You are smegging useless. Every last smeg knows what smeg means. It is the rude word of the future. It is the word we will use when we are finally tired of using every other rude word. It could be a few years yet.

The word smeg was invented by the writers of the science-fiction sit-com Red Dwarf, which returned for a tenth series on the Dave channel last night. I am pleased about this. This is the show that has a talking cat and robots that go to heaven. And besides, the return of Red Dwarf means more people will get to know the word smeg.

Not that it's the only weird word invented by Red Dwarf, or other science fiction shows and books for that matter. Science fiction has given us thousands of words. Such as:

Grok: Invented by the writer Robert Heinlein in the 1960s, it means to feel empathy with, to enjoy, to establish a rapport with. As in "I grok you" or "I would really like to grok you". Try this on girls in bars and see how you get on.

Dalek: Invented by the Doctor Who writer Terry Nation, the word means a faceless, poisonous alien who has no empathy with humans.

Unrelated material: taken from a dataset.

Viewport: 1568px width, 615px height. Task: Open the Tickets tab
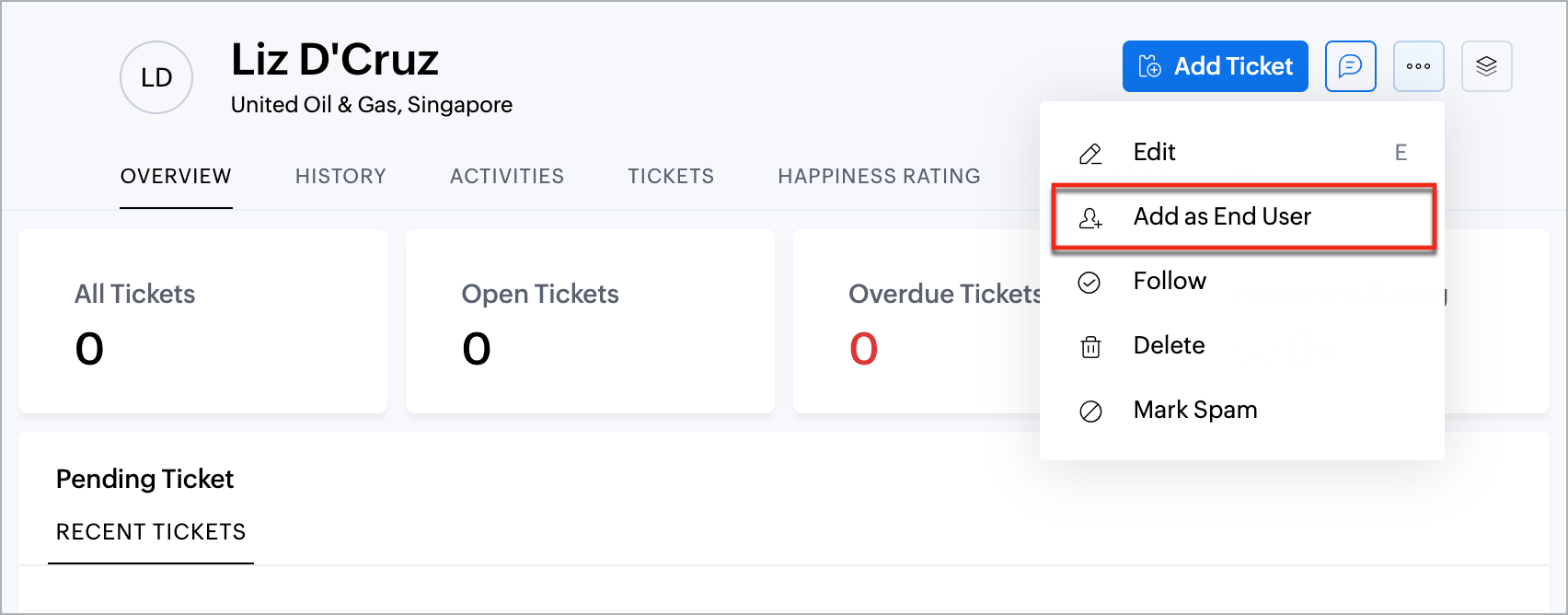tap(671, 176)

The word can also be used to mean a traffic warden who has to give you a ticket because he's started writing it.

Blinovitch limitation effect: Another one from Doctor Who. It is the rule of physics that says you cannot go back in time to change what has happened in the past. It is often experienced by people with hangovers.

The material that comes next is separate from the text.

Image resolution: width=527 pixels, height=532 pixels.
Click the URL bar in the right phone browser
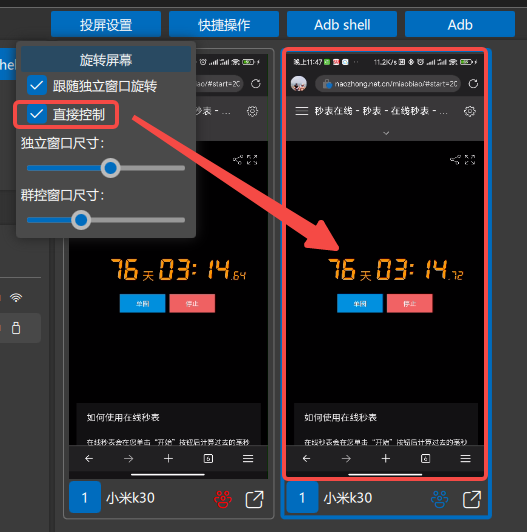[388, 84]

Klingon: the language spoken by the race of aliens in Star Trek and by a few geeks who should get out more. Or as they would say in Klingon: chugh soh lah vam soh 'oh.

Belter: A word to describe someone who lives in an asteroid belt, invented by the writer Larry Niven. For someone who lives in Scotland, it has an entirely different meaning.

Parallel universe: A place where many things are the same as this universe but some things are subtly different. In a parallel universe, for instance, One Direction would not exist, we would all still like Nick Clegg. and the Department for Transport would make a terribly good job of the West Coast rail bidding process.